# [Pixel coordinate grounding data]
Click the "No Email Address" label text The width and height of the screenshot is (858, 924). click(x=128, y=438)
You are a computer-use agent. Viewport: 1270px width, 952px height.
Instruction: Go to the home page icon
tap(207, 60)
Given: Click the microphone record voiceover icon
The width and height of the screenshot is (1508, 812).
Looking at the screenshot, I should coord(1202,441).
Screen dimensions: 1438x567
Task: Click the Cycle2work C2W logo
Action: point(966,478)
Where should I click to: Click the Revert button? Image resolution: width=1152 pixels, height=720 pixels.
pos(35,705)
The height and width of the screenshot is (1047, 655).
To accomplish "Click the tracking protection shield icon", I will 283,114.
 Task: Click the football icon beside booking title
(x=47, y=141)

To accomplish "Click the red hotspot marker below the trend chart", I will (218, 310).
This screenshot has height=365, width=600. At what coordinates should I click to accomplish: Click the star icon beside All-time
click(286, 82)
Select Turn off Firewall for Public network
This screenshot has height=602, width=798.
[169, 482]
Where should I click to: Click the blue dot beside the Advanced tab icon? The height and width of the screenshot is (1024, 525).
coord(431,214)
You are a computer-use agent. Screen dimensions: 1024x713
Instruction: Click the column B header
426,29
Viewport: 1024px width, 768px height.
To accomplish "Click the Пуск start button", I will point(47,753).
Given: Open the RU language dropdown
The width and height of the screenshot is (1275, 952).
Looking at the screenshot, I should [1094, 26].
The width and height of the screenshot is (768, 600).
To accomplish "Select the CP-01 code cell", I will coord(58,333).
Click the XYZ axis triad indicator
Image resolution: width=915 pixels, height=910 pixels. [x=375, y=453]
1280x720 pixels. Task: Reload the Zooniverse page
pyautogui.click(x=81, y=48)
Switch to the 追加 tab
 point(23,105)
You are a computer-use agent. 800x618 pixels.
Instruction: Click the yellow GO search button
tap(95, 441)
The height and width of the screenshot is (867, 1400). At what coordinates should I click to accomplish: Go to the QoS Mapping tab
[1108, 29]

# [What the exercise asks]
Will you return exactly the lines above from the one with "You are a computer-use agent. Viewport: 1270px" down to the one with "Given: Click the", counting both as part of the range?

# [Exercise answer]
You are a computer-use agent. Viewport: 1270px width, 952px height.
Instruction: Go to the home page icon
tap(207, 60)
Given: Click the microphone record voiceover icon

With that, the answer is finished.